こだわり

 こだわりのラーメン屋さんというのはなぜみんな、頭にバンダナを巻いているのか? ……という点はさて置いて、彼らのこだわりようは並ではない。
 スープは、やれ味噌だ、醤油だ、いや塩だ。鶏がらだ、トンコツだ、いやいや日本人なら煮干だとこだわり、またそれらを絶妙のバランスで配合したりもする。
 麺だって、打ち方にこだわり、かん水にこだわり、さらに細さ太さ、固さ、縮れ具合にもこだわる。そして、その麺とスープとの相性にもこだわる。

 そういったラーメン屋さんにやってくるお客さんも、並じゃない。じっと我慢して行列に並んだ末にようやく食べるのだから、こだわりのある人が多い。
 他の店の味と比べ、「このスープに、この麺は合わない」などとうんちくも語り、味が落ちるとすぐにそっぽを向く。まさに、お店にとっては真剣勝負。他人事ながらも「大変だなあ」と同情する。

 しかし、実はラーメン屋さんが挑んでいるのは、そういった舌の肥えたお客さんではないのではないか?

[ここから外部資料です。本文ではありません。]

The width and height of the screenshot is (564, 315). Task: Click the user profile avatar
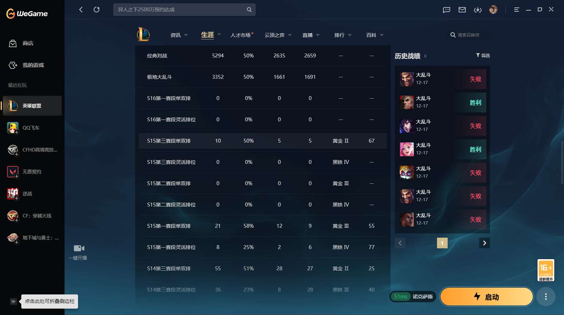click(x=493, y=10)
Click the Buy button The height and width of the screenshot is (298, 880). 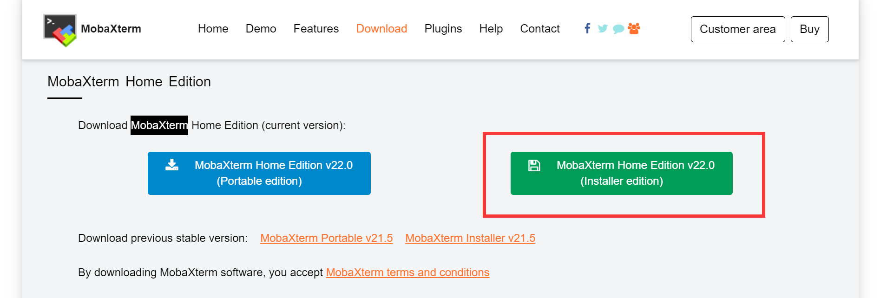click(809, 29)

 きっとあなたも覚えているだろう。あれは学校の帰りだったか、それとも部活の時だったか。よく、友人たちと一緒にラーメンを食べたものだ。
 学生だから、ふだんは具なんかほとんど乗っていないラーメン。だから、たまにバイトでお金が入ったときに食べた「チャーシューメン」の、幸せ感といったらなかった。
 それとも、もっと小さい頃、家族で入ったラーメン屋さんで食べたラーメン。いま思い出しても、きっとごく普通のお店だったはず。だけど、あの時たべたおそらくそう高くもないラーメンの、なんとうまかったことか。
 人によって味もさまざま、名前もさまざま。ラーメン、ラウメン、拉麺、中華麺、支那そば、中華そば…。

 どんなこだわりのラーメン屋さんでも、お客さんそれぞれが持っている思い出の味には勝てっこない。
「それじゃ、こだわるだけ無駄じゃないか」って? 
 いや、そうではない。だって、お客さんの「新しい思い出の味」になることなら、できるのだ。だから彼らは、今日もこだわってラーメンを作っている。